Conversa vai, conversa vem, uma senhora chegou usando a cadeira de rodas como apoio para andar; outra apareceu com duas muletas. Entraram direto com o consentimento tácito dos preferenciais e paralelos de fila. Já estava eu bem perto da meta, de adentrar a sala de atendimento antes da quatro da tarde, quando surgiu uma funcionária para ocupar um terceiro guichê. Alguém comentou que era a chefe. Formou-se uma confusão. Ela decidiu alternar o atendimento entre a fila preferencial e a outra, digamos, menos preferencial. Discordei em favor dos que estavam na fila mais comprida. E um idoso, justamente da fila mais cumprida, tentou iniciar uma discussão comigo. Recusei, alegando total falta de vontade de discutir. E bem que eu devia ter ficado na falta de vontade, mas não. Havia cinco ou seis pessoas na minha frente e resolvi sentir dó de uma senhora antes de mim. Cabelos bem branquinhas, aparência frágil, calculei oitenta ou mais anos. Sugeri que os da frente a deixassem passar. E todos concordaram. Pois a senhorinha entrou com dez, dez requerimentos!…

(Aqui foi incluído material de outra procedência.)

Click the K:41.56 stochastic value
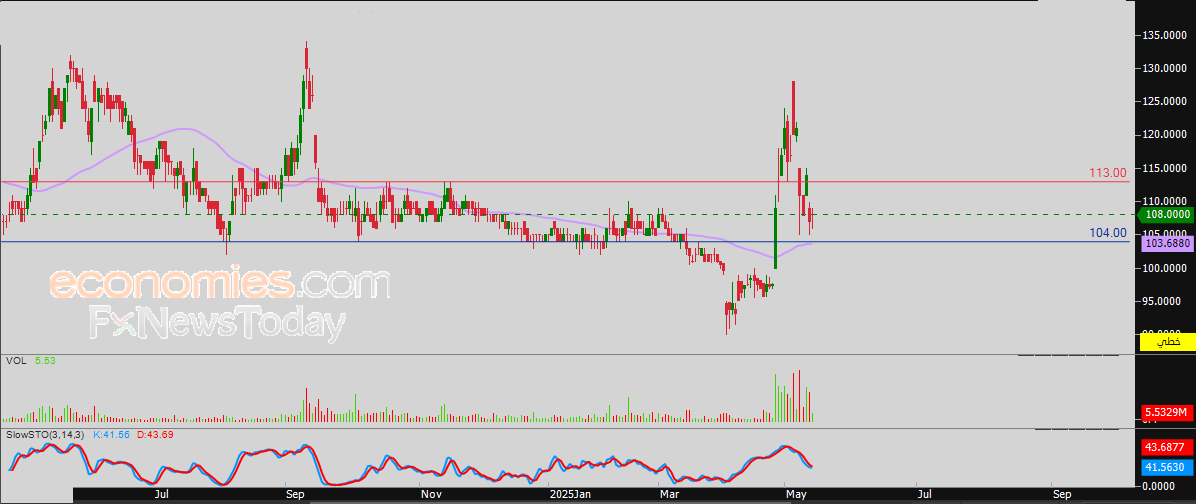The height and width of the screenshot is (504, 1196). [112, 435]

  • O quê? – perguntei à muito menos idosa à beira do balcão que cedeu o lugar de imediato.

Dez! A senhorinha colocou no balcão dez requerimentos!…

  • Cacete! – pensei.

A bem da verdade, gritei em pensamento um palavrão composto. A moça, que teria sido atendida se não tivesse cedido o lugar para a frágil velhinha, me olhou bem nos olhos.

  • Desculpa, como eu ia imaginar isso? – falei já prevendo a revolta das outras cinco pessoas que acompanharam a gentileza por mim sugerida.
  • Ela já é conhecida aqui… – a moça acrescentou que ouviu isso da atendente.
  • Despachante? – perguntei.
  • Sim. – a moça confirmou.

Outro palavrão cabeludo em pensamento.

  • Pensa que é um atraso da Providência. – tentei.
  • Um livramento? – a moça completou.
  • Isso. – concordei.

Na linguagem kardecista, livramento significa algo como deixar de estar na hora errada no lugar errado. E a velhinha se virou para mim e sussurrou:

  • É que o meu filho me pediu para vir…

AH, VAI SE DANAR, VELHA TRAMBIQUEIRA!!!… PENSEI!!!… Enfim, não houve revolução, saí ilesa da sugestão mal dada e fomos todos atendidos. Daqui a trinta dias devo pesquisar na internet os resultados dos requerimentos.

  • O cartão pego onde? – perguntei ao simpático atendente que se disse uma pessoa feliz no meio de tanta confusão por ter saúde e emprego.
  • Aqui mesmo. – ele respondeu.
  • Nesta fila? – outra pergunta.
  • Sim.

Outro palavrão cabeludo em pensamento, um sorriso falso e adeus. De volta ao carro, pensei que poderia ter pego o telefone da velhinha frágil. Talvez eu contratasse os serviços dela para pegar o cartão de estacionamento daqui a trinta dias. Ela vive lá! Está ganhando a graninha dela!…  Que se lixem os que estão atrás dos dez requerimentos.